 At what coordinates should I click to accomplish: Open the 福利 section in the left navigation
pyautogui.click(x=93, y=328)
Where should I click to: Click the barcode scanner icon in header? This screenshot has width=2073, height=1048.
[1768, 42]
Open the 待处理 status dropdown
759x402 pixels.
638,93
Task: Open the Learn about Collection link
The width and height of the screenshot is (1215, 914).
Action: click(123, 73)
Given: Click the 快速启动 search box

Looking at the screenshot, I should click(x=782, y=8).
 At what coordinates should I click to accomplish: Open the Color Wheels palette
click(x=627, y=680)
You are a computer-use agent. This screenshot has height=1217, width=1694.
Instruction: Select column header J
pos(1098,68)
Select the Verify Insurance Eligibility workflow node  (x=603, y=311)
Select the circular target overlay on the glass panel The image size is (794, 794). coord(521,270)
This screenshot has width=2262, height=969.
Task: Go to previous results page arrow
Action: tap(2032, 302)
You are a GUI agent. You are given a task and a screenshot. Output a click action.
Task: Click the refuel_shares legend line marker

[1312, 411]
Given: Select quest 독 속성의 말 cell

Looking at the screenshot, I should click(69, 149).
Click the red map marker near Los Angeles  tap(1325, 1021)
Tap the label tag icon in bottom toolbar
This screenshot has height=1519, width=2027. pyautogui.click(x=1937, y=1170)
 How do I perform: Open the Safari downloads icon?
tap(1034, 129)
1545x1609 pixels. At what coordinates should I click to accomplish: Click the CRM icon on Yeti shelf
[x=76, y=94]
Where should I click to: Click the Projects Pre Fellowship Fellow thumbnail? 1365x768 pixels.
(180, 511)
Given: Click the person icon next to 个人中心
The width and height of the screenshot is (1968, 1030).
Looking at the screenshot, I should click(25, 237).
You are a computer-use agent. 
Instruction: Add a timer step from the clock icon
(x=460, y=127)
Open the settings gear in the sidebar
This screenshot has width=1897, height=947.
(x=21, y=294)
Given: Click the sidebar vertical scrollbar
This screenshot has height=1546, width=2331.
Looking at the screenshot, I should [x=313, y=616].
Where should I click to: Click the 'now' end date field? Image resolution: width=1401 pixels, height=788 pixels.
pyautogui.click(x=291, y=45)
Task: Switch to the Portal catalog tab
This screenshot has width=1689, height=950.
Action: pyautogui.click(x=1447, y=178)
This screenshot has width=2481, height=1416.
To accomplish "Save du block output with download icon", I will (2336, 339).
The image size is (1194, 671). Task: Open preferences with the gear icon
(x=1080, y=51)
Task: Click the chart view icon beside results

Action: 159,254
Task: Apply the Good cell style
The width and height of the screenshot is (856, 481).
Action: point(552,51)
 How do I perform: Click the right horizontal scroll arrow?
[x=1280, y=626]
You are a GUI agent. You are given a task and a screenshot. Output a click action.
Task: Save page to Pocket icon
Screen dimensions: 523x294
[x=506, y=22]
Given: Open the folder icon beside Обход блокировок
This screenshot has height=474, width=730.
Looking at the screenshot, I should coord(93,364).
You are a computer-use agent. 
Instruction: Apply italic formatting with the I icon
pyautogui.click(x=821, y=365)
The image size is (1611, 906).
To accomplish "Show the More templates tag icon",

§ Work required
Each line containing the word "Save" must be pulled from the listing and copied.

§ Final answer
To accomplish "Save du block output with download icon", I will (2336, 339).
Task: Save page to Pocket icon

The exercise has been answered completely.